Exercise: The records below must be returned exactly, with every picture left out.
[Opening Source data section]
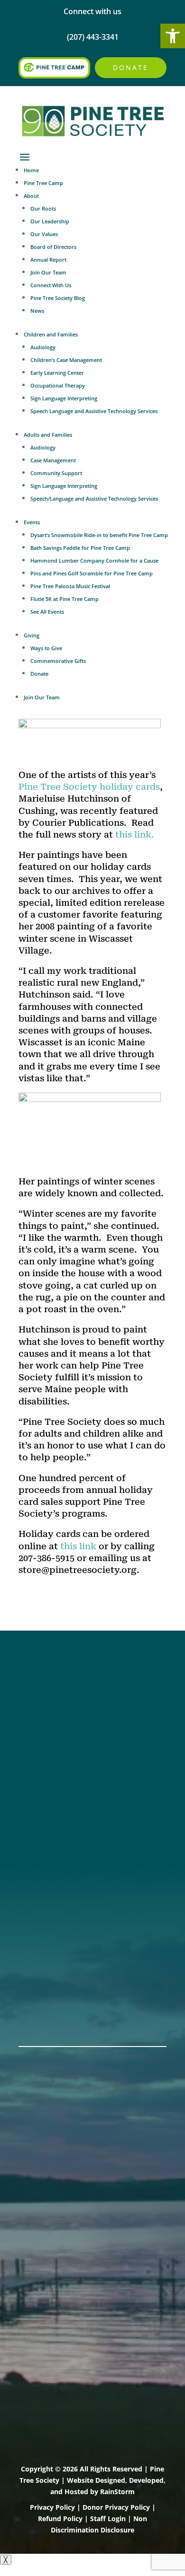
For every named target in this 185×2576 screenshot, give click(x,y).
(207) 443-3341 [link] (47, 1800)
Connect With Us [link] (50, 285)
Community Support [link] (56, 472)
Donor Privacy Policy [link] (116, 2507)
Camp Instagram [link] (52, 1721)
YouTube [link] (36, 1746)
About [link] (31, 195)
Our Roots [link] (43, 208)
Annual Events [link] (47, 2000)
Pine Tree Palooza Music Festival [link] (70, 586)
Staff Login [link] (108, 2518)
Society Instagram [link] (54, 1697)
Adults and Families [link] (48, 434)
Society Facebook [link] (53, 1684)
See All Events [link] (47, 611)
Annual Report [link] (48, 259)
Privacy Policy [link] (52, 2507)
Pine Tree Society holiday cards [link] (89, 787)
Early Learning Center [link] (57, 372)
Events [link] (32, 522)
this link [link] (78, 1546)
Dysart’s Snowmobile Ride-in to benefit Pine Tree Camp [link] (99, 534)
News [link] (37, 310)
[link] (172, 36)
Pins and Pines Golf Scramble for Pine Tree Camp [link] (91, 573)
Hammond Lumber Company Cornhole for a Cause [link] (94, 560)
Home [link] (31, 170)
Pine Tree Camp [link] (43, 182)
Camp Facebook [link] (51, 1709)
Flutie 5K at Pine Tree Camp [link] (64, 598)
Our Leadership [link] (49, 221)
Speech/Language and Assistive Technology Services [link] (94, 498)
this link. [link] (134, 834)
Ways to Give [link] (46, 648)
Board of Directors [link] (53, 246)
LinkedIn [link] (36, 1733)
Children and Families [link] (51, 334)
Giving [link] (31, 635)
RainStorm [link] (117, 2491)
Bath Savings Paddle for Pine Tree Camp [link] (80, 547)
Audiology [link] (43, 347)
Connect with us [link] (92, 11)
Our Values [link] (44, 234)
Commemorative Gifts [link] (58, 660)
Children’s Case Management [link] (66, 359)
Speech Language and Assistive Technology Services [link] (93, 411)
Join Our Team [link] (48, 272)
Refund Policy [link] (60, 2518)
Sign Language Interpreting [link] (63, 398)
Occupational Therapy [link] (57, 385)
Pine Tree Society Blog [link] (57, 297)
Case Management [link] (53, 460)
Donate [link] (130, 67)
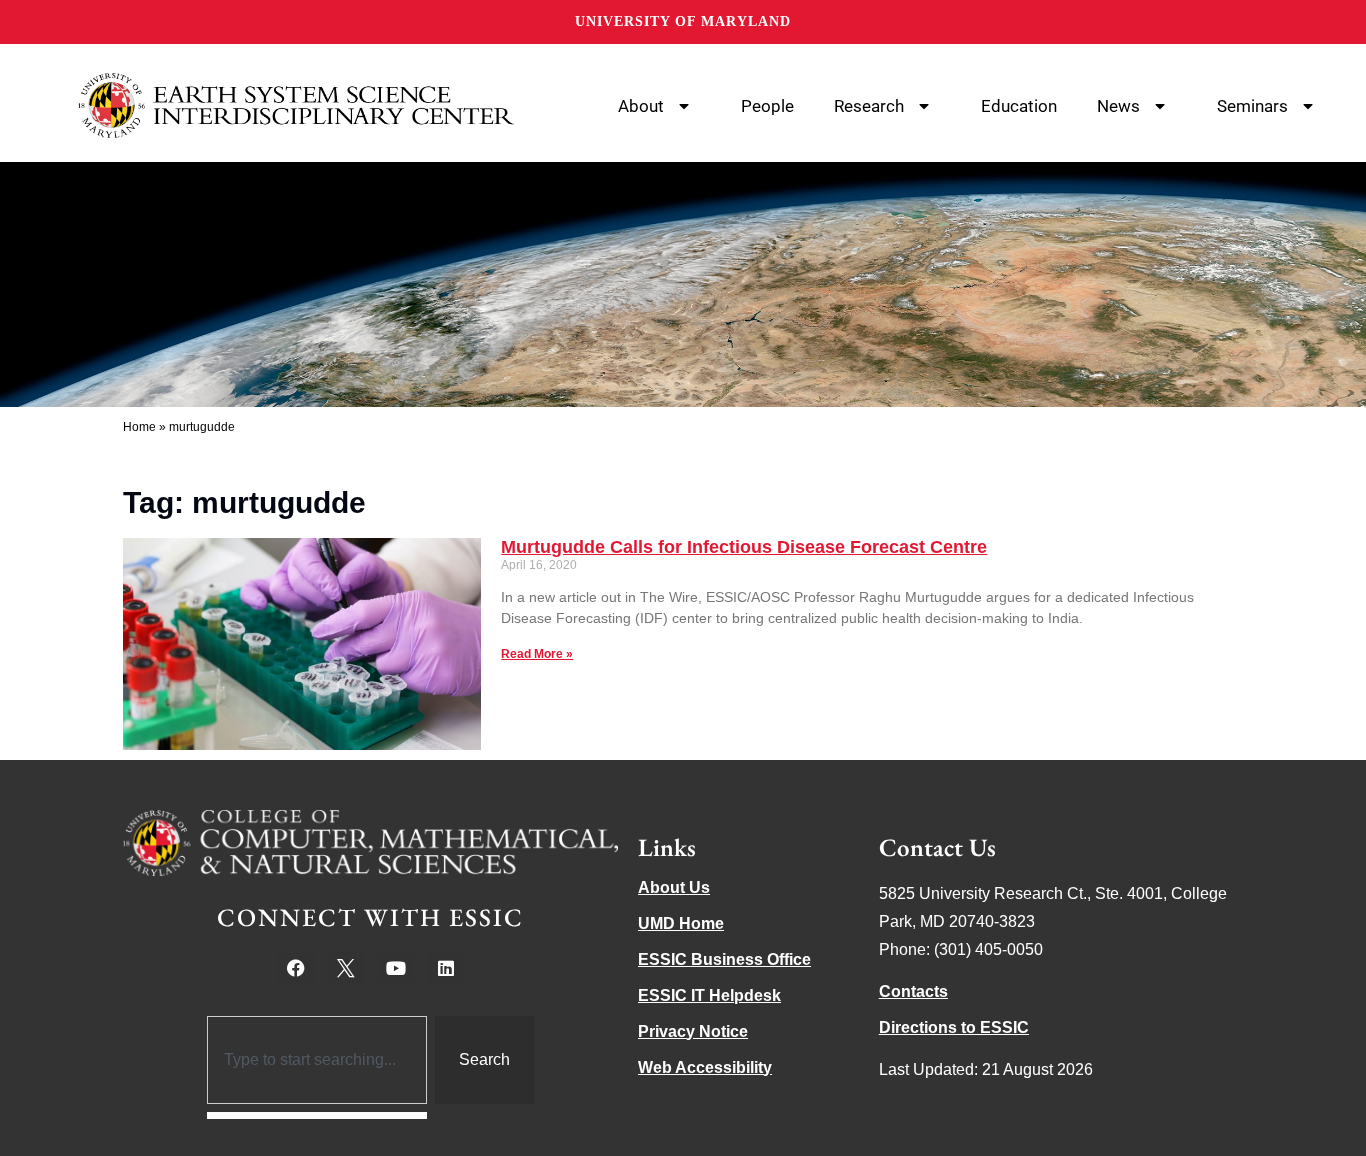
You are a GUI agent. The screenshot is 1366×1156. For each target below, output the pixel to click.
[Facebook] (296, 968)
[Closing Source data section]
Answer space:
For every named target in this 185×2576 screenshot, give click(x,y).
(207) 443-3341 [link] (47, 1800)
Connect With Us [link] (50, 285)
Community Support [link] (56, 472)
Donor Privacy Policy [link] (116, 2507)
Camp Instagram [link] (52, 1721)
YouTube [link] (36, 1746)
About [link] (31, 195)
Our Roots [link] (43, 208)
Annual Events [link] (47, 2000)
Pine Tree Palooza Music Festival [link] (70, 586)
Staff Login [link] (108, 2518)
Society Instagram [link] (54, 1697)
Adults and Families [link] (48, 434)
Society Facebook [link] (53, 1684)
See All Events [link] (47, 611)
Annual Report [link] (48, 259)
Privacy Policy [link] (52, 2507)
Pine Tree Society holiday cards [link] (89, 787)
Early Learning Center [link] (57, 372)
Events [link] (32, 522)
this link [link] (78, 1546)
Dysart’s Snowmobile Ride-in to benefit Pine Tree Camp [link] (99, 534)
News [link] (37, 310)
[link] (172, 36)
Pins and Pines Golf Scramble for Pine Tree Camp [link] (91, 573)
Hammond Lumber Company Cornhole for a Cause [link] (94, 560)
Home [link] (31, 170)
Pine Tree Camp [link] (43, 182)
Camp Facebook [link] (51, 1709)
Flutie 5K at Pine Tree Camp [link] (64, 598)
Our Leadership [link] (49, 221)
Speech/Language and Assistive Technology Services [link] (94, 498)
this link. [link] (134, 834)
Ways to Give [link] (46, 648)
Board of Directors [link] (53, 246)
LinkedIn [link] (36, 1733)
Children and Families [link] (51, 334)
Giving [link] (31, 635)
RainStorm [link] (117, 2491)
Bath Savings Paddle for Pine Tree Camp [link] (80, 547)
Audiology [link] (43, 347)
Connect with us [link] (92, 11)
Our Values [link] (44, 234)
Commemorative Gifts [link] (58, 660)
Children’s Case Management [link] (66, 359)
Speech Language and Assistive Technology Services [link] (93, 411)
Join Our Team [link] (48, 272)
Refund Policy [link] (60, 2518)
Sign Language Interpreting [link] (63, 398)
Occupational Therapy [link] (57, 385)
Pine Tree Society Blog [link] (57, 297)
Case Management [link] (53, 460)
Donate [link] (130, 67)
You are a GUI agent. The screenshot is 1366×1156. For each target below, output the pixel to click.
[Facebook] (296, 968)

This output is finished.